A Gentle Introduction to Face Recognition in Deep Learning

Modern face recognition pipelines consist of 4 common stages. These are detection, alignment, representation and verification. These might be confusing for beginners. In this post, we take a step back and mention a face recognition pipeline conceptually. You should follow the links to dive these concepts deep.

black-mirror-nosedive
Nosedine in Black Mirror

Vlog

The following video covers a hands-on face recognition workshop from scratch in python.


🙋‍♂️ You may consider to enroll my top-rated machine learning course on Udemy

Decision Trees for Machine Learning

DeepFace

We will use deepface framework for python in this post. You can install it by calling the following command.

!pip install deepface

Stage 1 and 2: Detection and Alignment

There are several face detection solutions. OpenCV offers haar cascade and Single Shot Multibox Detector (SSD). Dlib offers Histogram of Oriented Gradients (HOG) and a CNN based Max-Margin Object Detection (MMOD) and finally Multi-task Cascaded Convolutional Networks (MTCNN) is a common solution for face detection.

Here, you can watch how to use different face detectors in Python.

Alignment is easy if face and eyes detected already. Experiments show that applying face alignment increases the accuracy of model more than 1%. Unfortunately, neither opencv nor dlib offer face alignment as an out-of-box function. We have to do some trigonometry here to align faces.

rotate-from-scratch
Detect and align

You can find out the math behind face alignment in the following video.

Here, retinaface is the cutting-edge face detection technology. It can even detect faces in the crowd and it finds facial landmarks including eye coordinates. That’s why, its alignment score is very high.

Herein, deepface offers both face detection and face alignment as a function. It wraps OpenCV’s haar cascade, SSD, dlib HoG, MTCNN and retinaface. It also does some math and trigonometry to align faces. You just need to pass the path of the image. If you wouldn’t mention detector_backend argument, then it will use its default configuration OpenCV’s haar cascade.

import numpy as np
from deepface import DeepFace
from deepface.commons import functions

model_name = "VGG-Face"

target_size = functions.functions(model_name = model_name)

img1 = DeepFace.extract_faces(img_path = "img1.jpg", target_size=target_size, detector_backend ="mtcnn")
img2 = DeepFace.extract_faces(img_path = "img2.jpg", target_size=target_size, detector_backend = "mtcnn")

img1 = np.expand_dims(img1, axis=0) #(224, 224, 3) to (1, 224, 224, 3)
img2 = np.expand_dims(img2, axis=0) #(224, 224, 3) to (1, 224, 224, 3)

Stage 2.5 Normalization

Face detectors detect faces in a squared area.

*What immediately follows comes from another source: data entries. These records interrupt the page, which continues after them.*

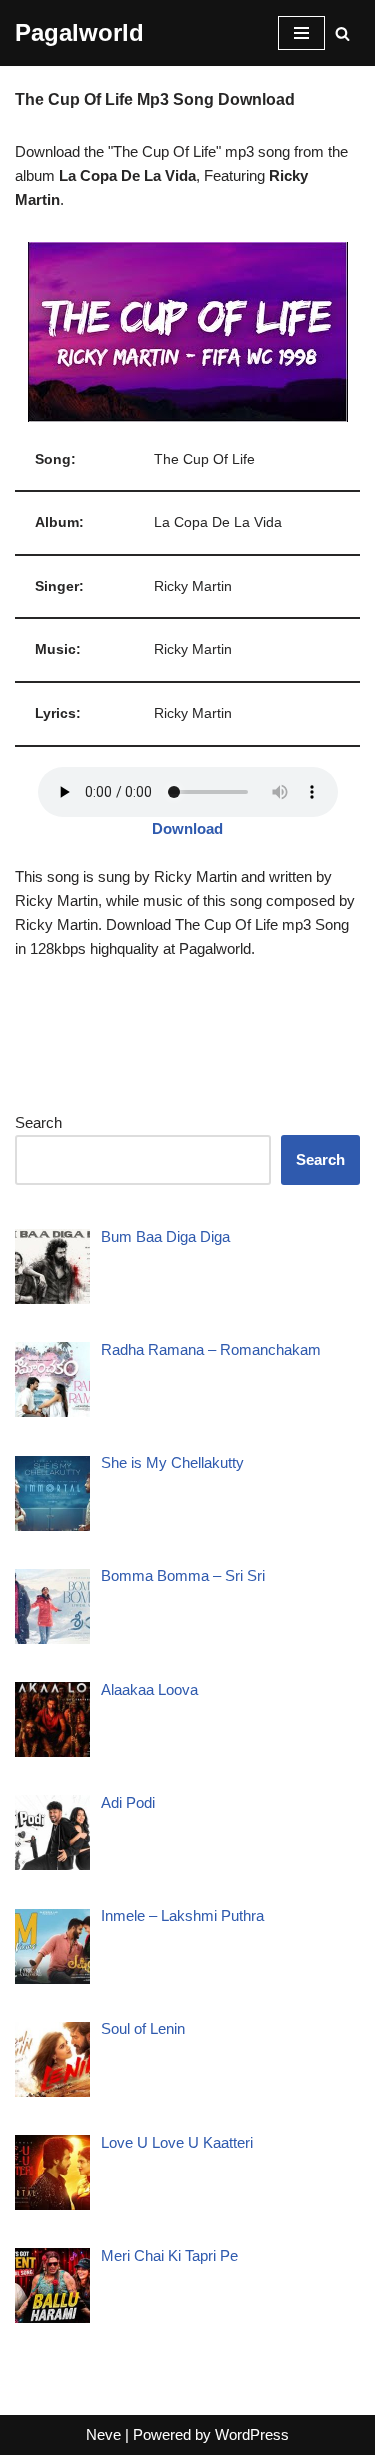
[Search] (342, 33)
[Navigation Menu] (301, 33)
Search (38, 1122)
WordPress (252, 2434)
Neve (103, 2434)
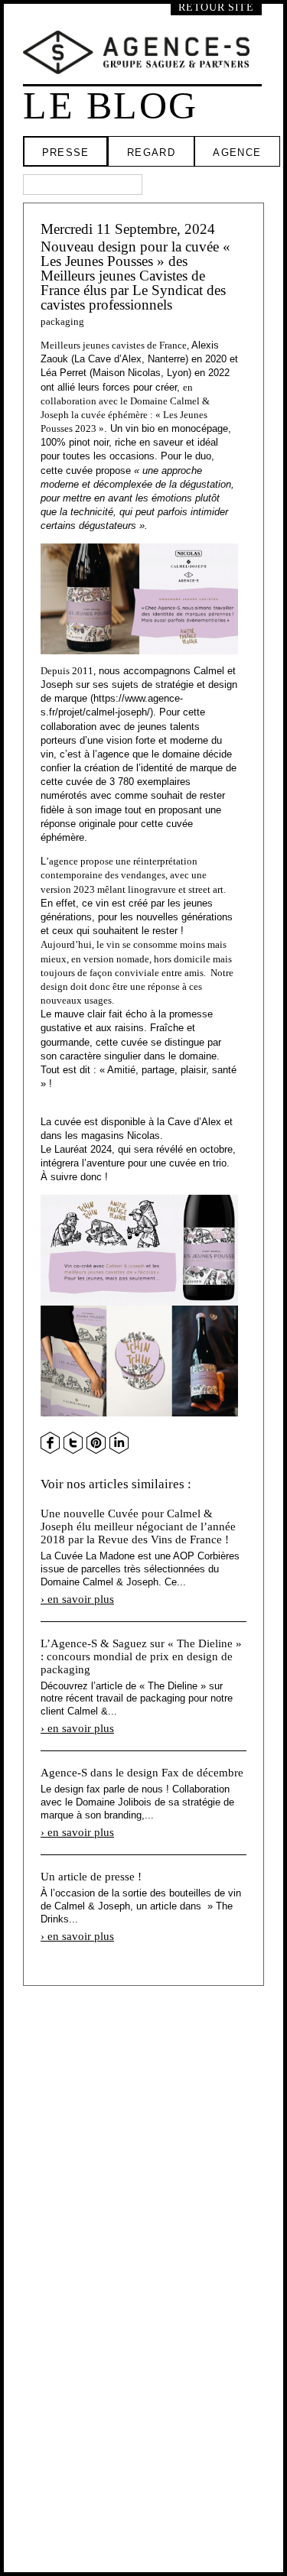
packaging (62, 321)
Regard (151, 152)
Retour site (216, 7)
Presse (66, 152)
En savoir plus (80, 1599)
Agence (237, 152)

So, detected faces come with some noise such as background color. Here, dlib can find 68 facial landmarks. We can extract exact face and get rid of any noise in this way. This optional step is called as normalization in facial recognition.





In addition, MediaPipe can find 468 landmarks. Please see its real time implementation in the following video. Recommended tutorials: Deep Face Detection with MediaPipe, Zoom Style Virtual Background Setup with MediaPipe.

Stage 3: Representation

Deep learning just appears in this representation stage. We will feed face images to a convolutional neural networks model but the task is here is not classification. We will use CNN models to find embeddings similar to autoencoders.

vgg-face-architecture
VGG-Face model

The most popular face recognition models are VGG-Face, Google FaceNet, OpenFace and Facebook DeepFace. Luckily, these models are all provided by deepface framework for python as well. You can build these models as illustrated below.

model_name = "VGG-Face"
model = DeepFace.build_model(model_name = model_name)

These models have different input and output shapes. For example, VGG-Face expects (224, 224, 3) shaped inputs and returns 2622 dimensional vector as output. On the other hand, Google FaceNet expexts (160, 160, 3) shaped inputs and return 128 dimensional array. Notice that we have to pass the input shape to detectFace function in the detect and align stage. We can get the input shape expected by the built model as shown below. So, you must put detectFace command after input shape retrieved.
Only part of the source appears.